## TEXT SEGMENT
LinuxLists.cc - Clients mounting subdirectories with NFSv3 can prevent unmounts on server

2019-08-04 21:10:42

Subject: Clients mounting subdirectories with NFSv3 can prevent unmounts on server

If a client mounts a subdirectory of an export using NFSv3, the server can end
up with invalid (CACHE_VALID bit unset) entries in its export cache. These
entries indirectly have a reference to the struct mount* containing the export,
preventing the filesystem containing the export from being unmounted, even
after the export has been unexported:

/tmp# mount --bind foo bar
/tmp# exportfs -o fsid=7 '*:/tmp/bar'
/tmp# mount -t nfs -o vers=3 localhost:/tmp/bar/a /mnt/a
/tmp# umount /mnt/a
/tmp# exportfs -u '*:/tmp/bar'
/tmp# umount /tmp/bar
umount: /tmp/bar: target is busy.
/tmp# cat /proc/net/rpc/nfsd.export/content
#path domain(flags)
# /tmp/bar/a *()

It looks like what's happening is that when rpc.mountd does a downcall to get a
filehandle corresponding to a particular path, exp_parent() traverses the
elements in the given path looking for one which is in the export cache. If
there isn't a valid entry in the cache for the given path, which there won't be
for a subdirectory of an export, then sunrpc_cache_lookup_rcu() inserts an
new, invalid entry.

## TO BE DONE
Why does the command "umount /tmp/bar" fail with "target is busy" in the post about NFSv3 subdirectory mounts, even though the export was already removed? Answer in one to three sentences.

## GIVEN MATERIAL
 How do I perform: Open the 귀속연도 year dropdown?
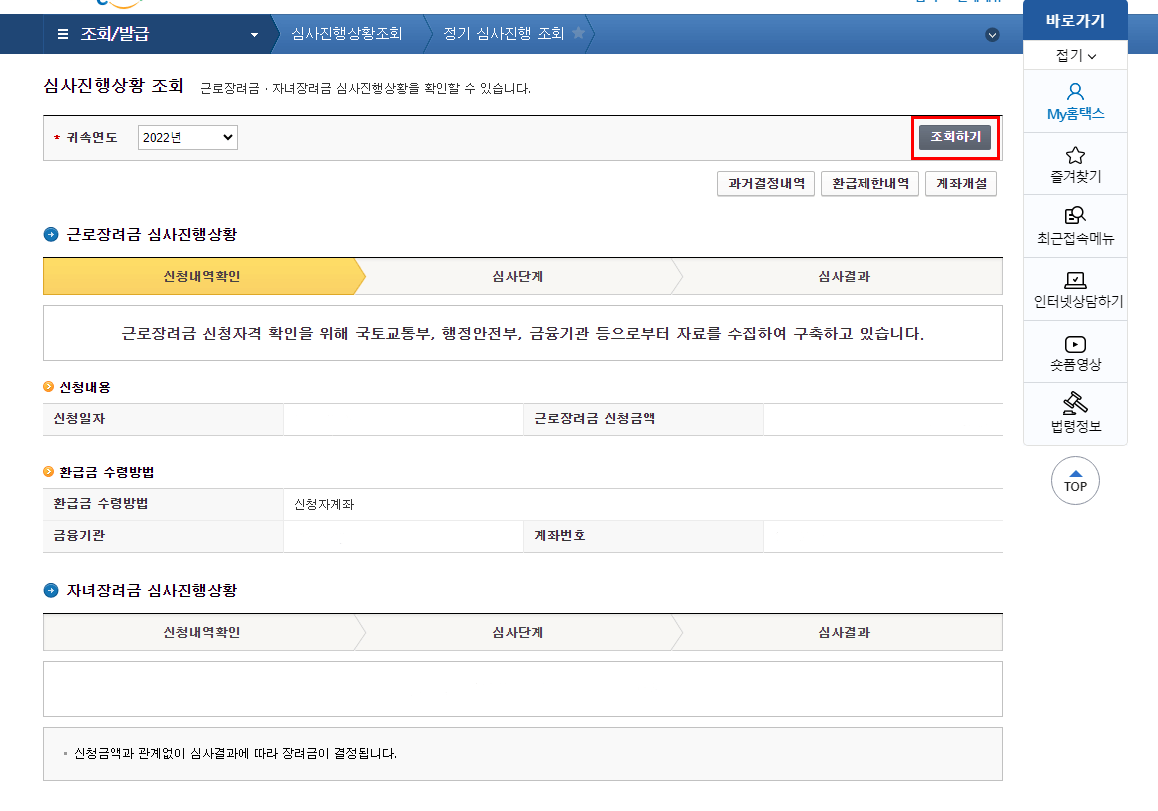(187, 137)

## COMPLETED EXERCISE
The client's NFSv3 mount of a subdirectory of the export leaves invalid entries (with the CACHE_VALID bit unset) in the server's export cache. Those entries indirectly keep a reference to the struct mount* that contains the export. That reference stops the filesystem from being unmounted, even after the export has been unexported.